▶ [Task prompt]: Find the word "agent" in the listing, and copy out each line where it turns up.

▶ [Exercise data]:

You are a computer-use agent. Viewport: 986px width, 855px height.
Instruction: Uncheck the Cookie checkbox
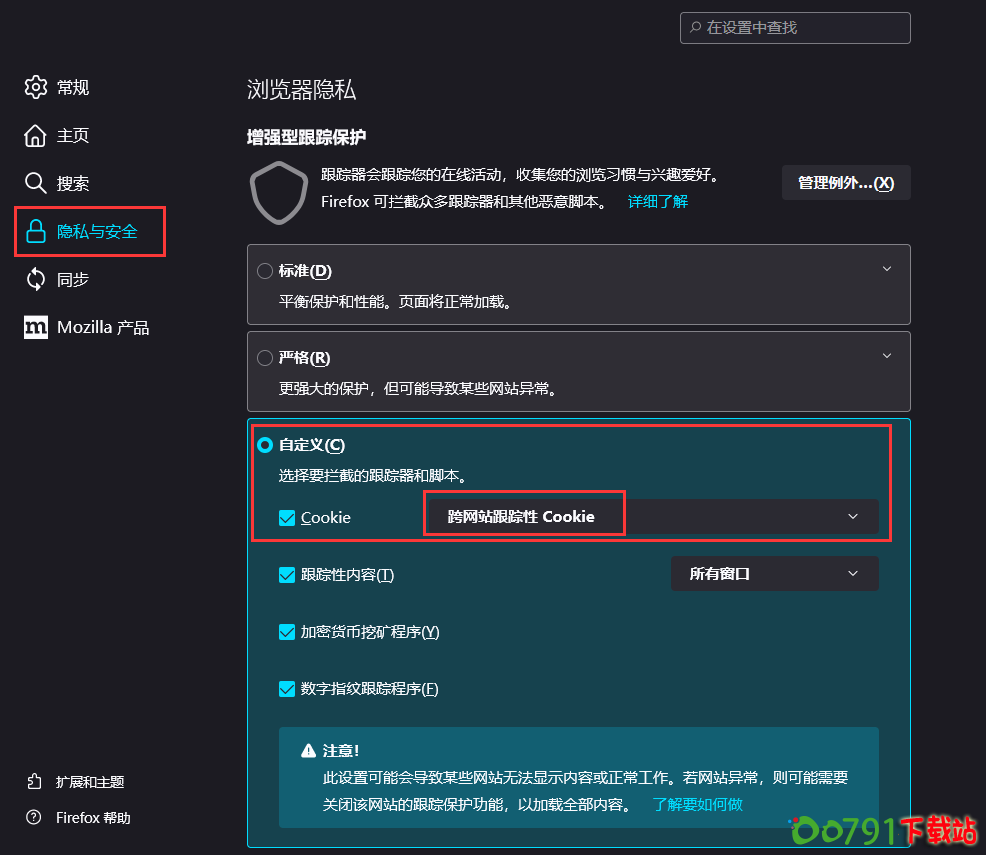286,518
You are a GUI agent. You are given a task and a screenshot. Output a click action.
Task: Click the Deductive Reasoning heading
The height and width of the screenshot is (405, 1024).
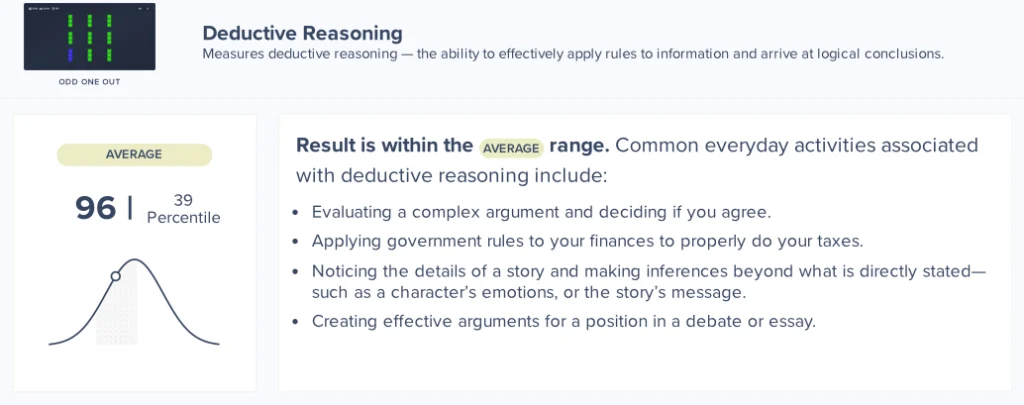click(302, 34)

--

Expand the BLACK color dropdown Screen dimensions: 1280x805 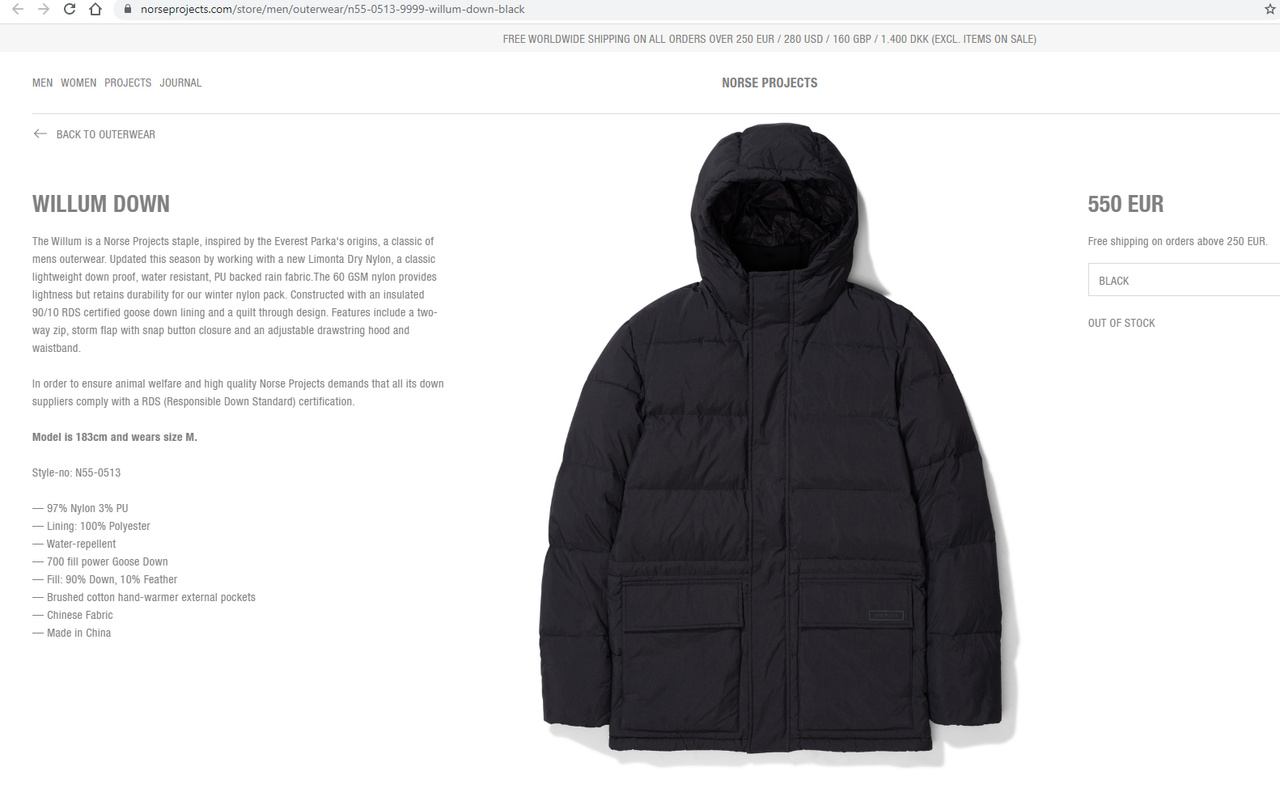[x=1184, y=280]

▶ [Task output]:
You are a computer-use agent. Viewport: 986px width, 855px height.
You are a GUI agent. You are given a task and a screenshot. Output a click action.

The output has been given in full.